Reset to Kerberos when Negotiate:Kerberos faults to NTLM

I am working with a system which implements constrained delegation for a double-hop from Firefox 38.2.1 (or IE 11) accessing an intranet .NET 4.5.1 web application running on Windows Server 2012 (IIS 8.5) to SQL Server 2008 R2 on a different server. The delegation scenario is functioning: the user's AD credentials are passed through to the database on a server separate from the web server. The DCs are Windows Server 2008 R2, and we use SPNs.

However, there are scenarios such as a missing Firefox configuration setting where Kerberos will fail; and the authentication protocol downgrades to NTLM. Delegation no longer works for a period of time until the Kerberos authentication protocol is re-instated (some sources say 5 minutes; it is more like 10-12 minutes with our testing). Furthermore, the failed delegation affects all users who access the application after the protocol downgrade takes effect until Kerberos is re-instated automatically. In other words, their sessions use NTLM and are blocked from accessing the database for 10-12 minutes.

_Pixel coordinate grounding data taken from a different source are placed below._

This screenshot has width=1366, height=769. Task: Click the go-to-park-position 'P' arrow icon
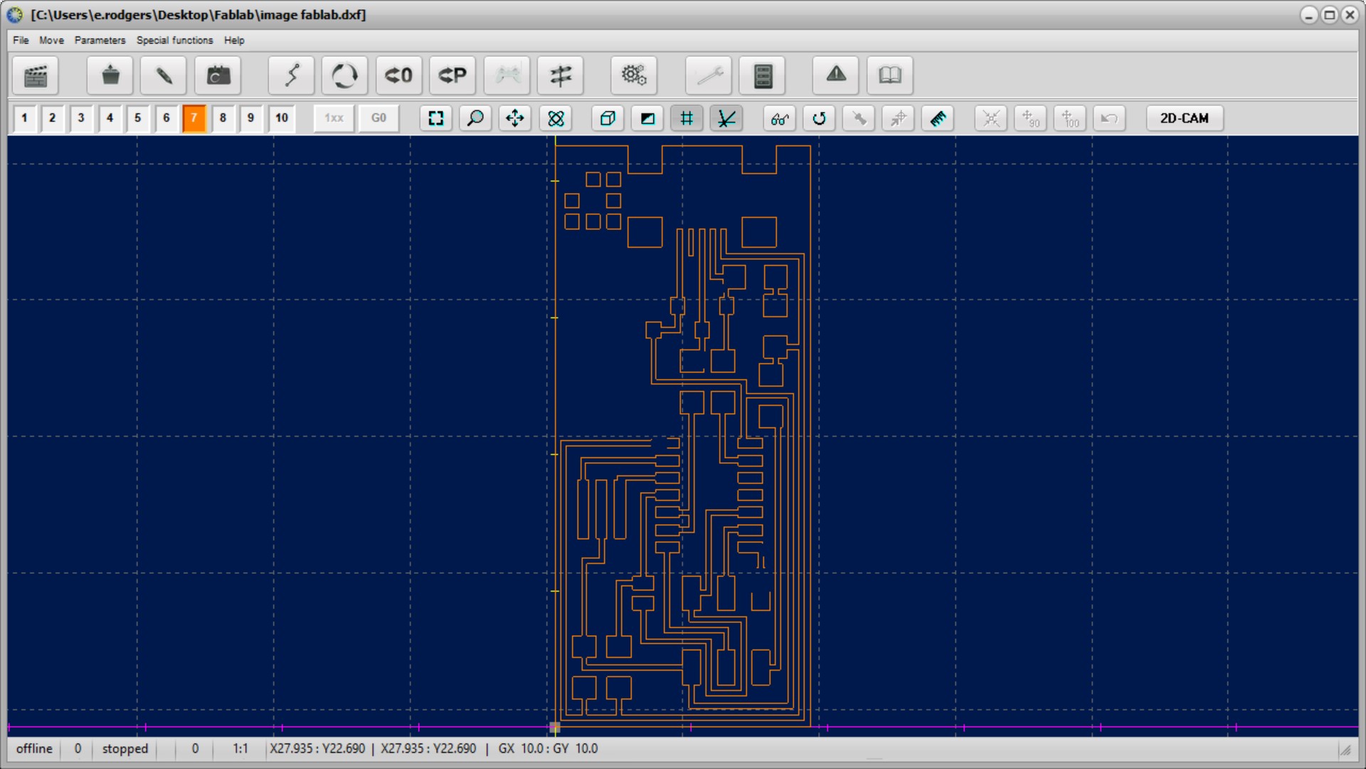tap(452, 75)
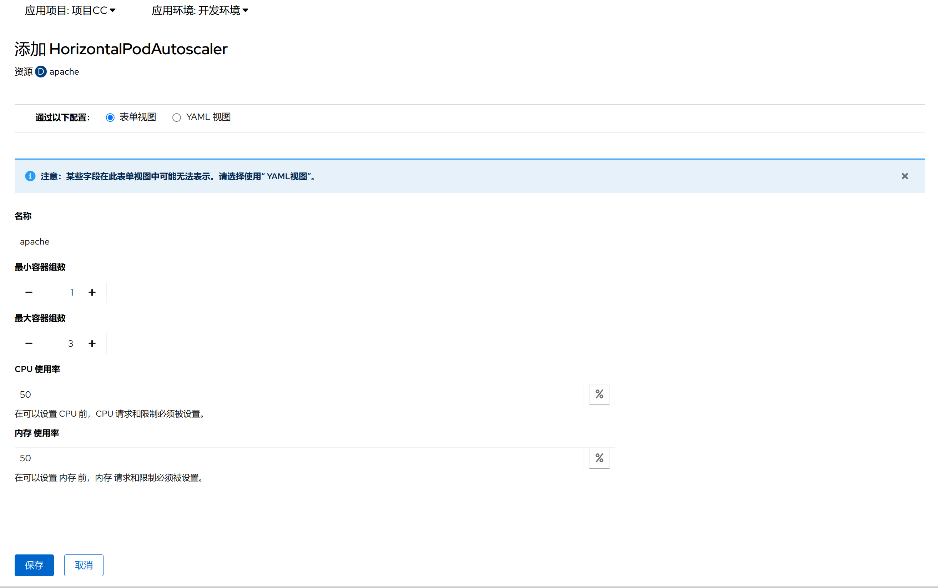
Task: Click 取消 to cancel the form
Action: (84, 565)
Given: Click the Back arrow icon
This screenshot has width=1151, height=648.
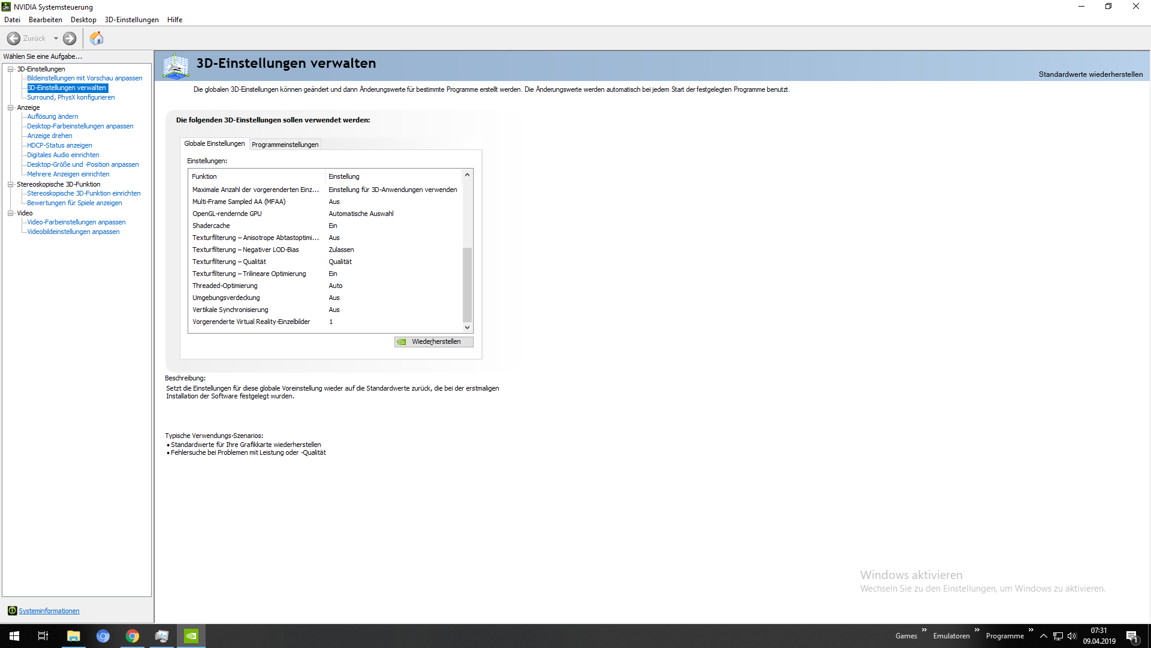Looking at the screenshot, I should coord(14,38).
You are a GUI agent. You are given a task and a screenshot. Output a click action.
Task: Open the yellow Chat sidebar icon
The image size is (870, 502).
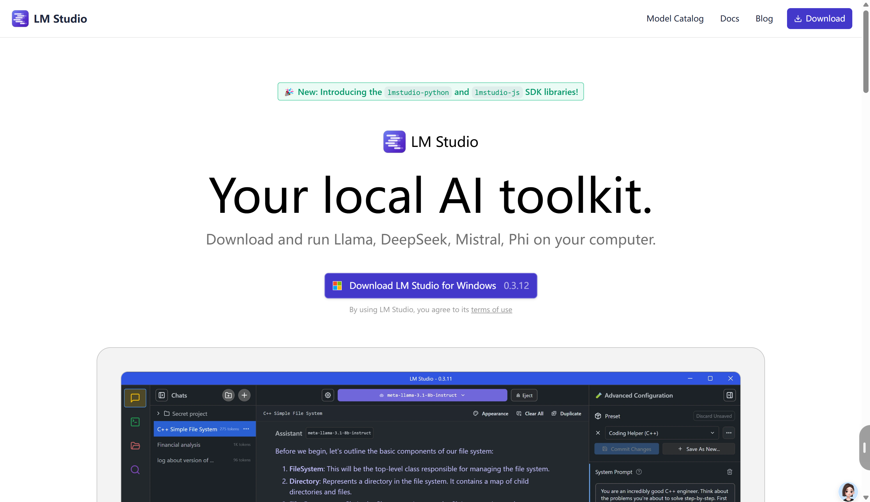pyautogui.click(x=135, y=398)
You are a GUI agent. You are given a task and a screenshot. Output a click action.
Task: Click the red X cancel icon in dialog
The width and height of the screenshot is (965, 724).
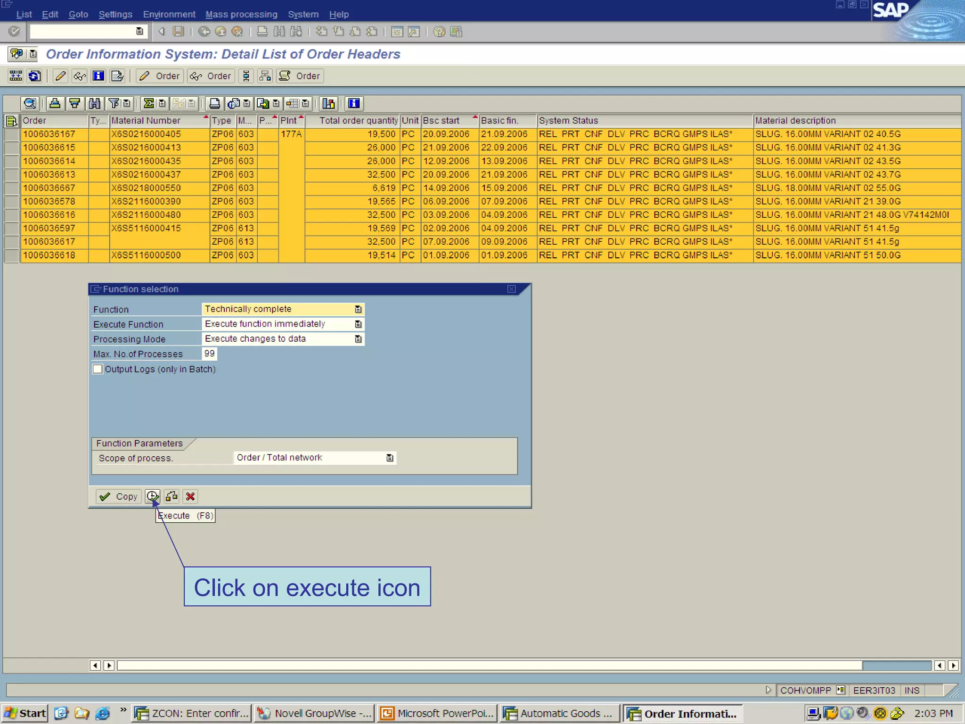click(190, 496)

Is there a way via code (c#)/IIS/Firefox/IE, or another method, to restore manually the authentication protocol to Kerberos, thus shortening the window in which NTLM is the protocol being used?

Upvotes: 2

Views: 2006

Answers (2)

Philip V
Philip V

Reputation: 11

We experienced this same problem (kerberos downgrade affecting all users and breaking delegation). We opened a Microsoft case, and their solution was to check "Use any authentication protocol" on the service account delegation setup. I believe this is the "TrustedToAuthForDelegation" property. I think this is the best solution if you have clients that might negotiate down to NTLM because it allows to transition from NTLM up to kerberos in order to perform the double-hop.

Upvotes: 1

T-Heron
T-Heron

Reputation: 5594

I've seen this type of problem before. I would strongly advise against trying to solve this through custom code, because then you would have to detect on protocol condition failures and act accordingly and so forth. Such an effort would be non-trivial. Instead, it would actually be easier to either (1) develop a script method to iterate through all machines which have Firefox installed and set the network.negotiate-auth.trusted-uris and network.negotiate-auth.delegation-uris to contain the name of your domain (see: Configure Firefox to authenticate using SPNEGO and Kerberos), or (2) enforce Firefox settings (the ones visible via about:config) via a central server. For #2, see Deploying Firefox in an enterprise environment. I like #2 better since you can control all custom Firefox settings that way.